Esto hace plantearle a Arriazu tres escenarios teóricos:

a) El Gobierno defiende el tipo de cambio perdiendo reservas;

b) No lo defiende y deja que suba (bajando el valor de los activos en pesos expresados en dólares); o

c) Impone un control de cambios (lo que se reflejaría en la reaparición de mercados paralelos).

"Las tres alternativas se reflejarán en una baja de la demanda interna (agravando la recesión), pero en la segunda y tercera alternativa habría que agregarle el impacto sobre el nivel de precios y la incertidumbre", acota.

Y completa: "Las primeras medidas monetarias del Gobierno parecen indicar que se inclinaron por una mezcla entre la primera y la segunda alternativa", donde el Banco Central intervino en el mercado pero a un precio significativamente más alto.

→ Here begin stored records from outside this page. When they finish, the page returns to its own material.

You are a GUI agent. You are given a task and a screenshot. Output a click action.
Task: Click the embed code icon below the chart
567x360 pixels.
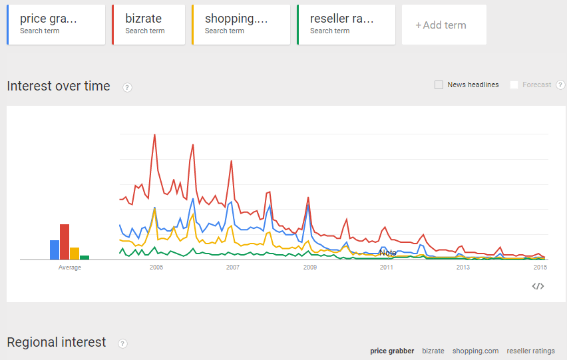[538, 286]
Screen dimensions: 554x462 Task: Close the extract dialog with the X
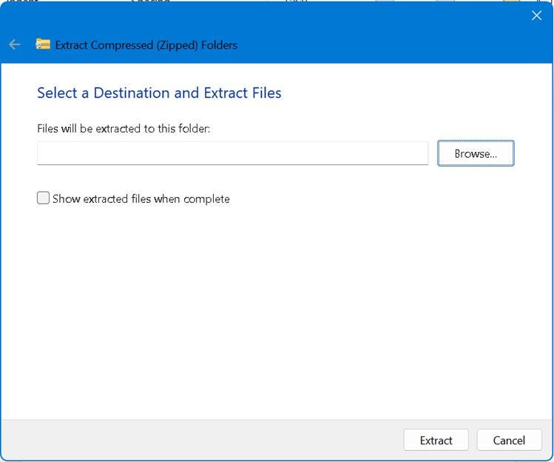[x=536, y=16]
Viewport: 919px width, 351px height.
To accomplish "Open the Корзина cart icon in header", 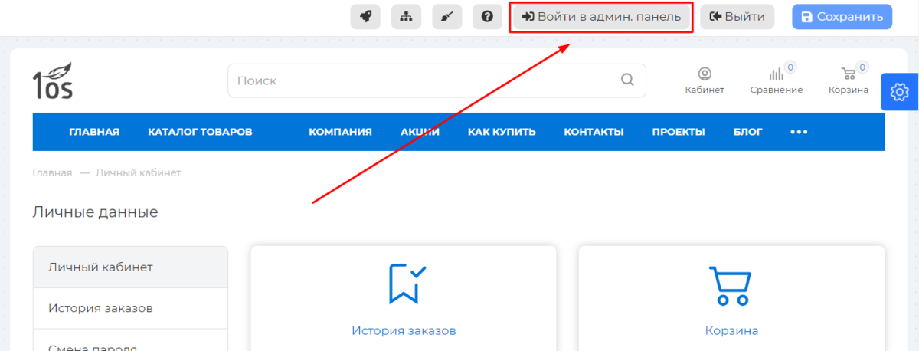I will pos(848,74).
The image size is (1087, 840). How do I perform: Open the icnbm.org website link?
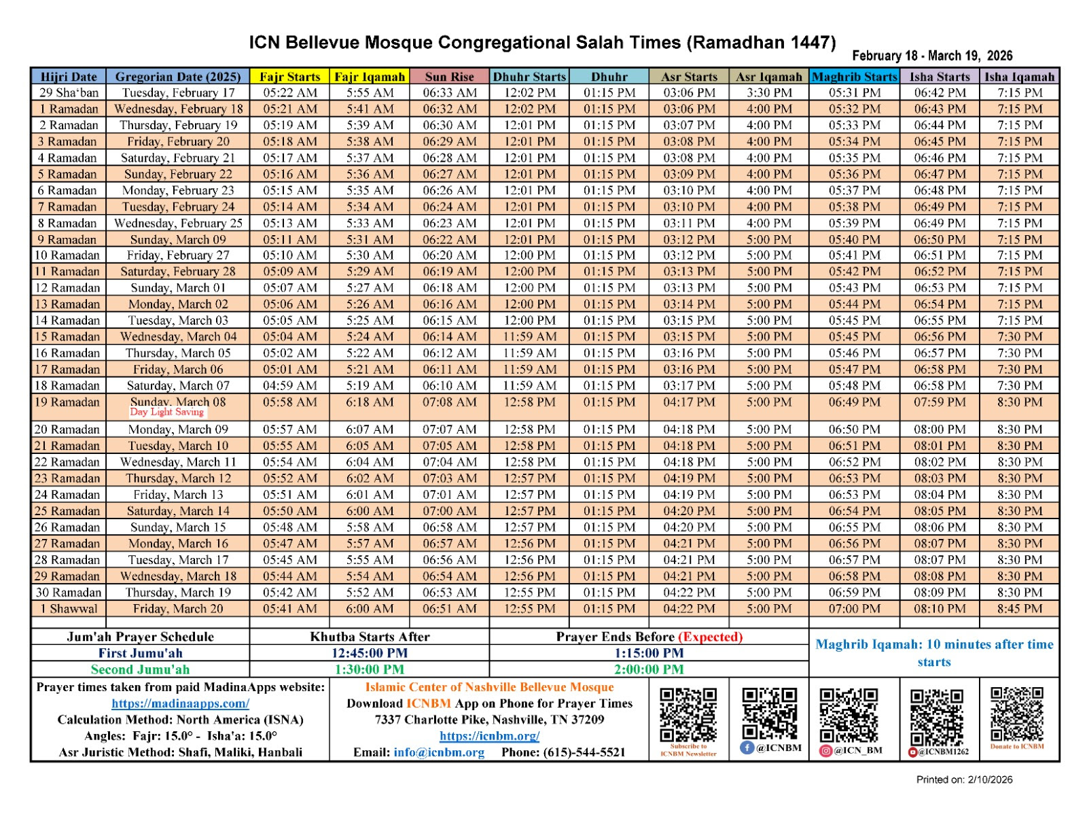point(489,736)
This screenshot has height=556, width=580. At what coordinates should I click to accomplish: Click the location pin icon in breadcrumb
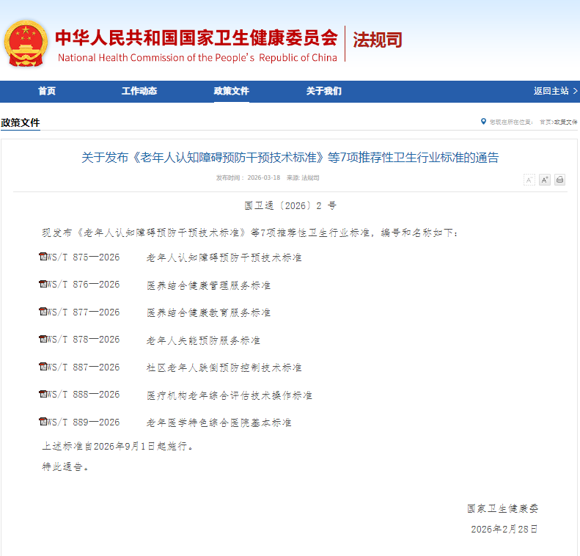483,122
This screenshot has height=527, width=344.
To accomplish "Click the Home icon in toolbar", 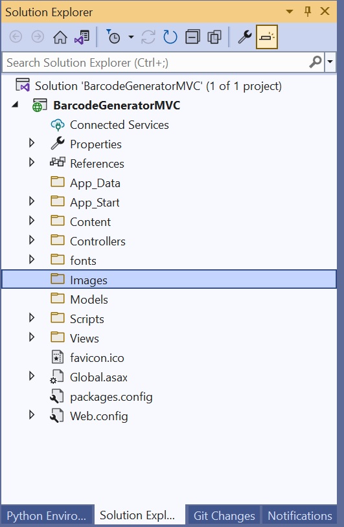I will pyautogui.click(x=60, y=37).
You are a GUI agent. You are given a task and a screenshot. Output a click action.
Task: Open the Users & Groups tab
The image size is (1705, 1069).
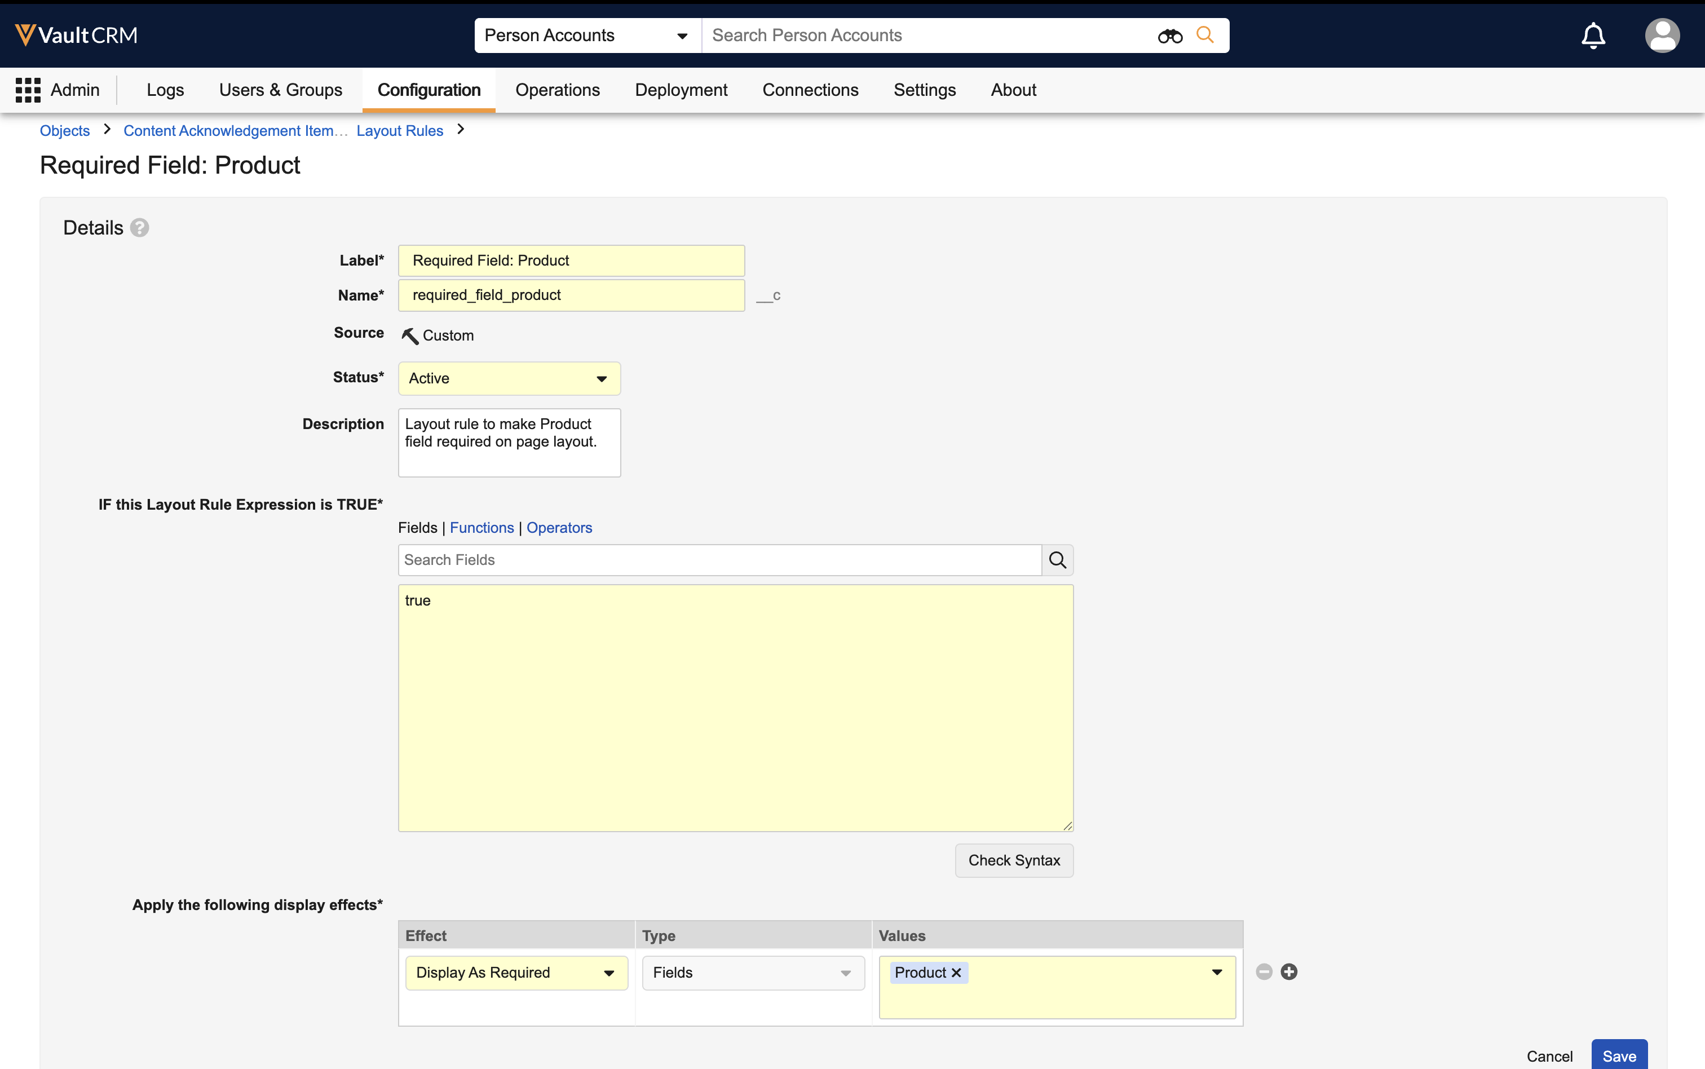tap(280, 90)
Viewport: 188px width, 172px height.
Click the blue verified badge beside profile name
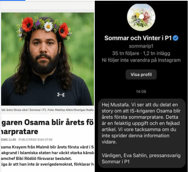(x=176, y=38)
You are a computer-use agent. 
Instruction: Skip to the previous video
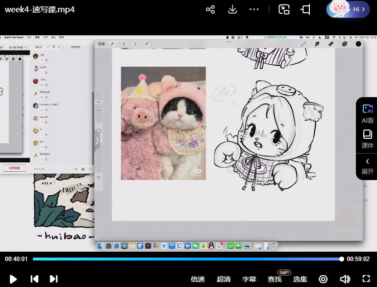34,279
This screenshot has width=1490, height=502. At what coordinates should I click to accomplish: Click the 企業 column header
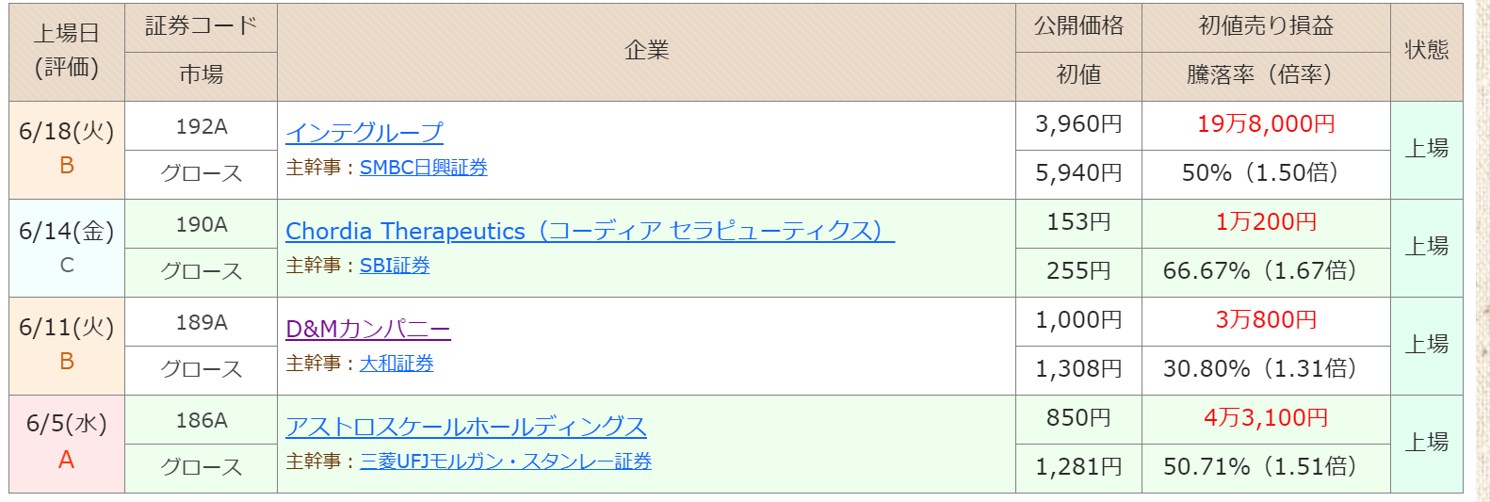(646, 52)
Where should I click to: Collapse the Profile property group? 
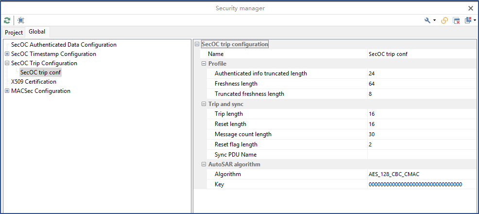[204, 64]
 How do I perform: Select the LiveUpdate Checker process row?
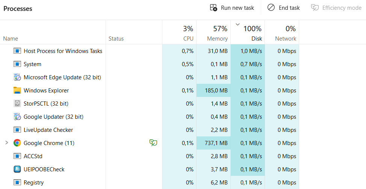pyautogui.click(x=150, y=130)
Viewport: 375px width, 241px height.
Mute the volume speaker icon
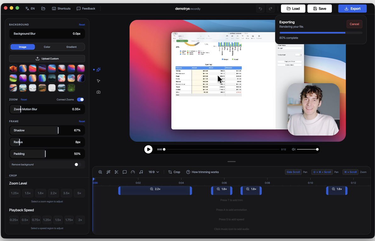[294, 149]
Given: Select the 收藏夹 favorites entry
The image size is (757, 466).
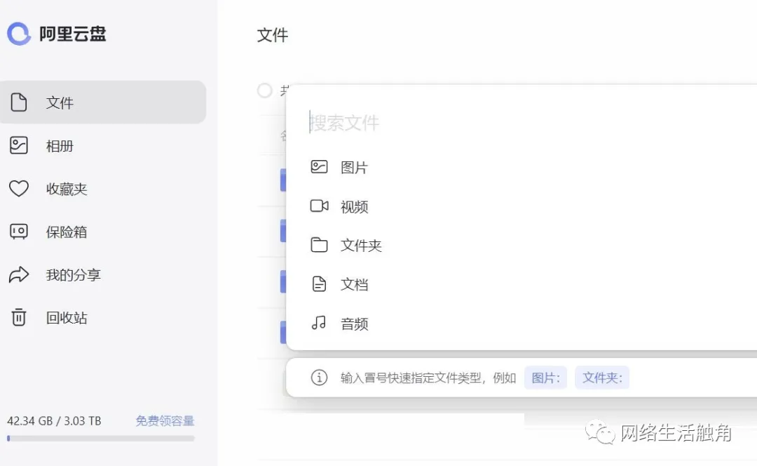Looking at the screenshot, I should click(x=66, y=189).
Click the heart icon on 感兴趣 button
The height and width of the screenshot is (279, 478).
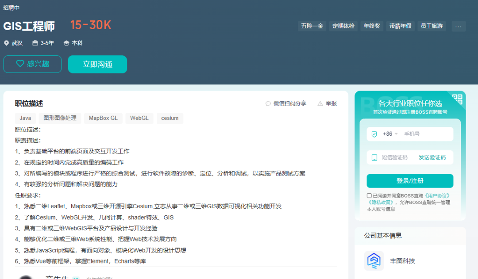(20, 64)
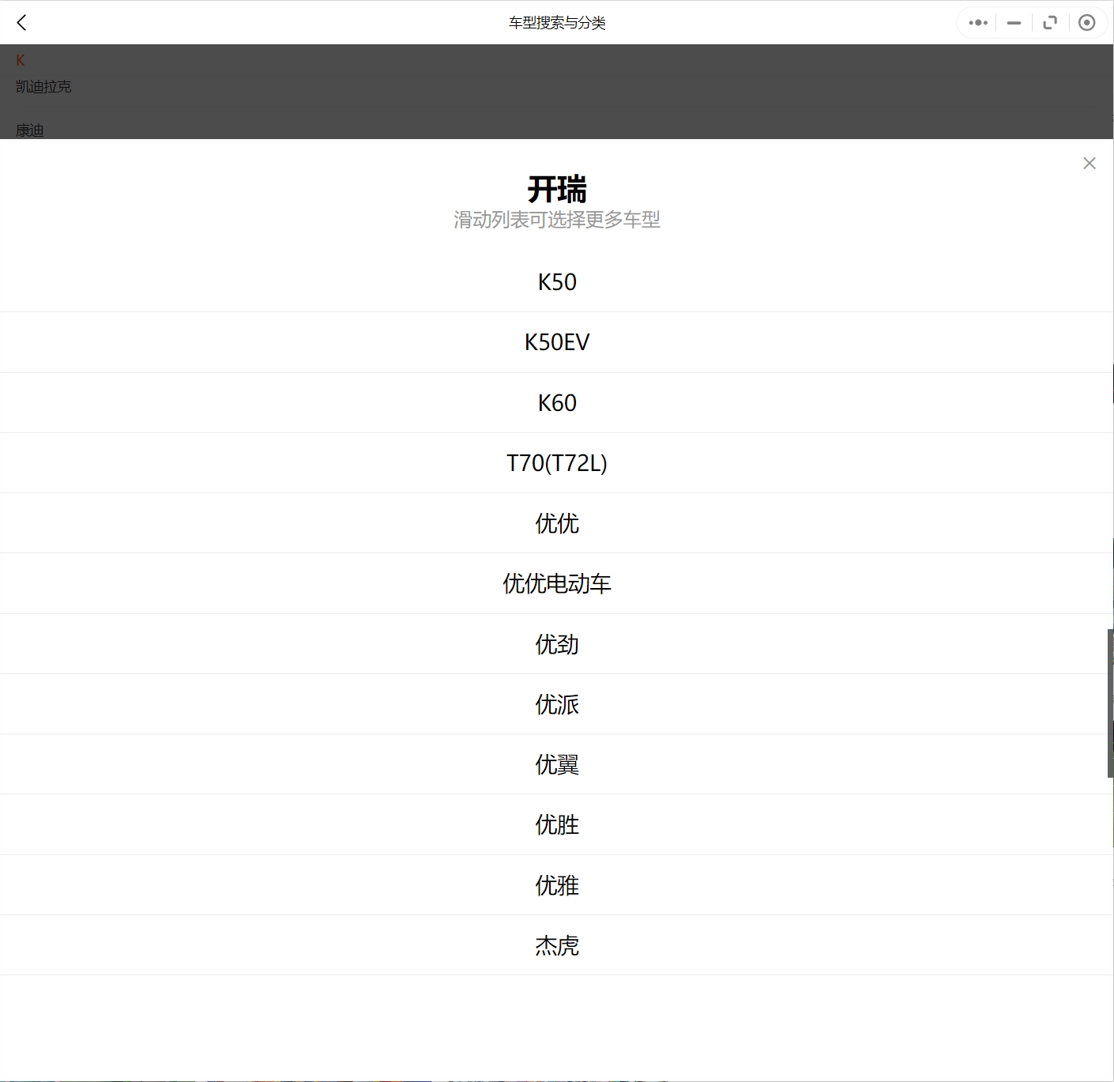Close the 开瑞 model picker with the X
Image resolution: width=1114 pixels, height=1082 pixels.
pyautogui.click(x=1090, y=163)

Finalmente, concluye sobre las necesidades de financiamiento que enfrenta el gobierno nacional. "Si bien el acuerdo con el FMI permite hacer frente a las mismas hasta finales del corriente año, el monto de financiamiento al cual debería hacerse frente el año próximo no sería difícil de lograr en un escenario de normalidad, sin embargo, de persistir los actuales niveles de desconfianza serían necesarias medidas extraordinarias a tal fin".